Recorded data
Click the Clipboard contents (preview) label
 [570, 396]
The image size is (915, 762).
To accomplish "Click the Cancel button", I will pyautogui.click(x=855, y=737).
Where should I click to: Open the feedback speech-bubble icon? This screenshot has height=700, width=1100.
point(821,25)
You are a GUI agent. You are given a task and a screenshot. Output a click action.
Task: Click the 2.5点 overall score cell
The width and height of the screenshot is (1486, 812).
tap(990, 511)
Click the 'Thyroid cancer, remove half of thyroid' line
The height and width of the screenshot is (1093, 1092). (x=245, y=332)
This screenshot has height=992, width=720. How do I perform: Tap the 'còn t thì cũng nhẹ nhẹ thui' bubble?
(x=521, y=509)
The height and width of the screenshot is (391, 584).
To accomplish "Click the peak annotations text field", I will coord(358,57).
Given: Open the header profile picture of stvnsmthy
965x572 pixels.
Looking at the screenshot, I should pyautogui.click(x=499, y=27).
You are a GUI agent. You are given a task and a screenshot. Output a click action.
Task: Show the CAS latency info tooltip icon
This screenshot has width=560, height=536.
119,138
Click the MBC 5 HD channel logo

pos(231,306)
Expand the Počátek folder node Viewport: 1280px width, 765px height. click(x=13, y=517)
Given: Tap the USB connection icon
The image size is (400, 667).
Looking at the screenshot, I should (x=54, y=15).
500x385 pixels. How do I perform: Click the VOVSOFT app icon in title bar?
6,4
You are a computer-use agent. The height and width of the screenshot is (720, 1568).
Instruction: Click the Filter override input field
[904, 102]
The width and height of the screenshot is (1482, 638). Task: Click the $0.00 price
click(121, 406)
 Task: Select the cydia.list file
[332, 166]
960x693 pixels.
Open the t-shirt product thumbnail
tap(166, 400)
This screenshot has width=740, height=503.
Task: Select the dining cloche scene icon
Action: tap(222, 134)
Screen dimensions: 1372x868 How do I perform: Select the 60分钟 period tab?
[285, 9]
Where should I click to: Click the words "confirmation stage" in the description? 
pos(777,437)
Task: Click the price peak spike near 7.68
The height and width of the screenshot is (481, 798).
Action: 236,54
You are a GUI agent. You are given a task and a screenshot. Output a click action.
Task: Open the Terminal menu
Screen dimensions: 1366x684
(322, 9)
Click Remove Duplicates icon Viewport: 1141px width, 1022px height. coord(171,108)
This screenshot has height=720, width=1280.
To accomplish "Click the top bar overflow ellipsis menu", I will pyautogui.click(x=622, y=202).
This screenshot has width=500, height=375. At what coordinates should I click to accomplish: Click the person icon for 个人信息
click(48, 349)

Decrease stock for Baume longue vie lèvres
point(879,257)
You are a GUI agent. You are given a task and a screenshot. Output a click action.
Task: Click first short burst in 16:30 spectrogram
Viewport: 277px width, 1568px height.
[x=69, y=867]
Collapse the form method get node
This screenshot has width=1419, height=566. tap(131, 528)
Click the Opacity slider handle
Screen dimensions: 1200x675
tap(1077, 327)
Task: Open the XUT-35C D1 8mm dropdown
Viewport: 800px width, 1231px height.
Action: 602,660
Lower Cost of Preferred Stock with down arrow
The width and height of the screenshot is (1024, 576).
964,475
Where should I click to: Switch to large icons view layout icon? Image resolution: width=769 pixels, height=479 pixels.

■ **Problem statement**
All of the records above should be transcribed exactly.

■ **Solution for this problem**
Click the Clipboard contents (preview) label
 [570, 396]
The image size is (915, 762).
To accomplish "Click the Cancel button", I will pyautogui.click(x=855, y=737).
Where should I click to: Open the feedback speech-bubble icon? This screenshot has height=700, width=1100.
point(821,25)
You are a GUI agent. You are given a task and a screenshot. Output a click action.
Task: Click the 2.5点 overall score cell
The width and height of the screenshot is (1486, 812).
tap(990, 511)
Click the 'Thyroid cancer, remove half of thyroid' line
The height and width of the screenshot is (1093, 1092). (x=245, y=332)
This screenshot has height=992, width=720. How do I perform: Tap the 'còn t thì cũng nhẹ nhẹ thui' bubble?
(x=521, y=509)
The height and width of the screenshot is (391, 584).
To accomplish "Click the peak annotations text field", I will coord(358,57).
Given: Open the header profile picture of stvnsmthy
965x572 pixels.
Looking at the screenshot, I should pyautogui.click(x=499, y=27).
You are a GUI agent. You are given a task and a screenshot. Output a click action.
Task: Show the CAS latency info tooltip icon
This screenshot has width=560, height=536.
119,138
Click the MBC 5 HD channel logo

pos(231,306)
Expand the Počátek folder node Viewport: 1280px width, 765px height. click(x=13, y=517)
Given: Tap the USB connection icon
The image size is (400, 667).
Looking at the screenshot, I should (x=54, y=15).
500x385 pixels. How do I perform: Click the VOVSOFT app icon in title bar?
6,4
You are a computer-use agent. The height and width of the screenshot is (720, 1568).
Instruction: Click the Filter override input field
[904, 102]
The width and height of the screenshot is (1482, 638). Task: Click the $0.00 price
click(121, 406)
 Task: Select the cydia.list file
[332, 166]
960x693 pixels.
Open the t-shirt product thumbnail
tap(166, 400)
This screenshot has width=740, height=503.
Task: Select the dining cloche scene icon
Action: tap(222, 134)
Screen dimensions: 1372x868 How do I perform: Select the 60分钟 period tab?
[285, 9]
Where should I click to: Click the words "confirmation stage" in the description? 
pos(777,437)
Task: Click the price peak spike near 7.68
The height and width of the screenshot is (481, 798).
Action: 236,54
You are a GUI agent. You are given a task and a screenshot. Output a click action.
Task: Open the Terminal menu
Screen dimensions: 1366x684
(322, 9)
Click Remove Duplicates icon Viewport: 1141px width, 1022px height. coord(171,108)
This screenshot has height=720, width=1280.
To accomplish "Click the top bar overflow ellipsis menu", I will pyautogui.click(x=622, y=202).
This screenshot has width=500, height=375. At what coordinates should I click to accomplish: Click the person icon for 个人信息
click(48, 349)

Decrease stock for Baume longue vie lèvres
point(879,257)
You are a GUI agent. You are given a task and a screenshot. Output a click action.
Task: Click first short burst in 16:30 spectrogram
Viewport: 277px width, 1568px height.
[x=69, y=867]
Collapse the form method get node
This screenshot has width=1419, height=566. tap(131, 528)
Click the Opacity slider handle
Screen dimensions: 1200x675
tap(1077, 327)
Task: Open the XUT-35C D1 8mm dropdown
Viewport: 800px width, 1231px height.
Action: 602,660
Lower Cost of Preferred Stock with down arrow
The width and height of the screenshot is (1024, 576).
964,475
Where should I click to: Switch to large icons view layout icon? Image resolution: width=769 pixels, height=479 pixels.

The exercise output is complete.